As for Mr. Lazear's claim that "wages are growing," it is true that the seasonally adjusted nominal wage "grew 0.4 percent in July," as a White House fact sheet asserted in early August. But it is not true that this growth was "faster than inflation," as the same fact sheet claimed. In fact, inflation-adjusted wages actually declined in July, as the Labor Department reported two days before the Camp David press conference. Mr. Lazear also said that "business investment is strong." However, recent revisions to the GDP accounts significantly downgraded the average annual growth rate of business investment from 7.8 percent to 5.8 percent during the 2003-05 period. In the second quarter, business investment in equipment and software actually declined, while overall business investment increased at only a 2.7 percent annual rate. He also said that "investment in non-commercial real estate is strong," but nonresidential investment, which had been growing quite rapidly in recent years, has now declined for three quarters in a row, including falling by an annualized rate of 6.3 percent during the second quarter.

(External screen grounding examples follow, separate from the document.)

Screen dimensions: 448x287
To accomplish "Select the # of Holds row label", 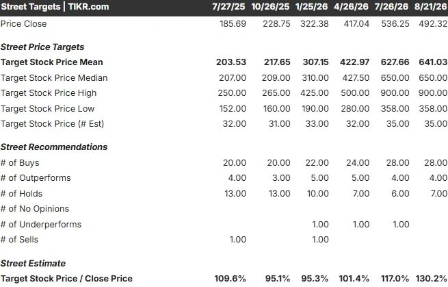I will click(x=21, y=194).
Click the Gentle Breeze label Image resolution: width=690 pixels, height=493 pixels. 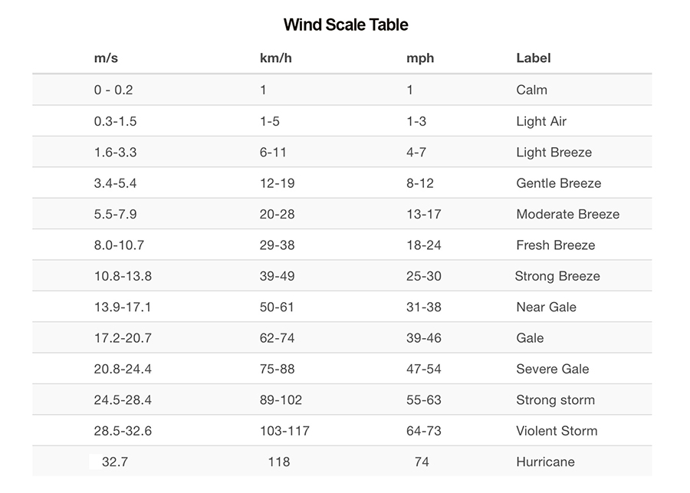558,183
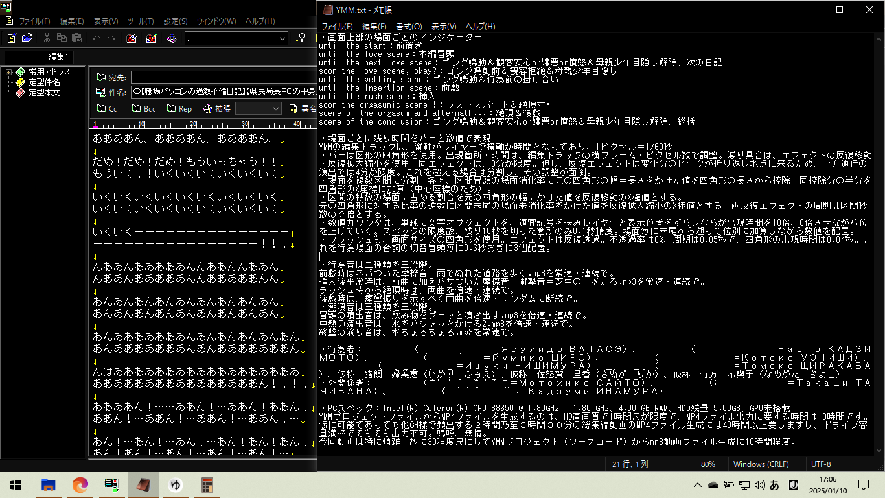Viewport: 885px width, 498px height.
Task: Expand the 常用アドレス tree node
Action: coord(9,72)
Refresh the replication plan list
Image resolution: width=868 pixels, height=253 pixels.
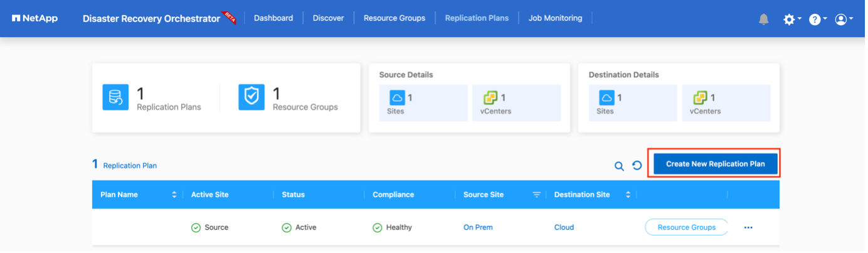click(x=637, y=166)
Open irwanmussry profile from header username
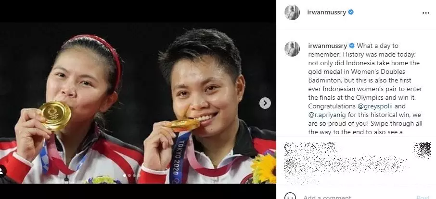Viewport: 436px width, 199px height. click(326, 12)

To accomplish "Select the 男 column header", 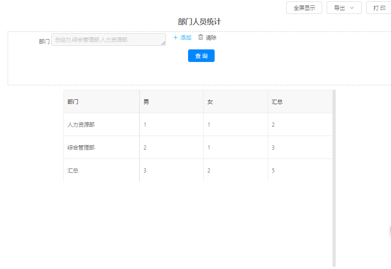I will click(146, 102).
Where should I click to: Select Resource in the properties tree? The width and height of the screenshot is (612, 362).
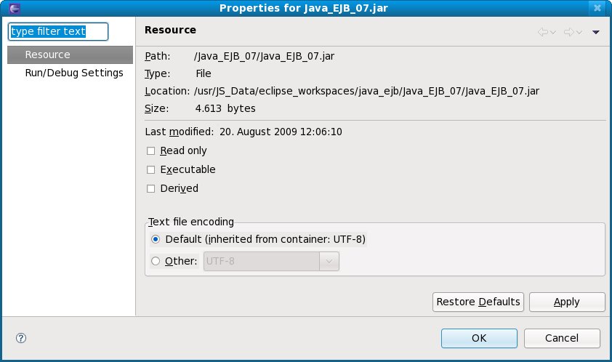coord(47,55)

Responding to a question about why "polls show that the public doesn't give the president more credit for managing a good economy," Mr. Lazear replied: "[I]f we look at the behavior rather than the responses to polls, the behavior is consistent with a strong economy." As proof, he said, "We see consumption being high. In fact, the [personal] saving rate is negative right now."

When did negative personal saving become a hallmark of a great economy? Before 2005, the last time the personal saving rate was negative was 1933, in the midst of the Great Depression. If personal saving were positive -- it averaged more than 9 percent during the 1970s and 1980s and more than 5 percent during the 1990s -- then America would not have to rely on foreign central banks and private foreign investors to finance its outlandish budget deficits in recent years.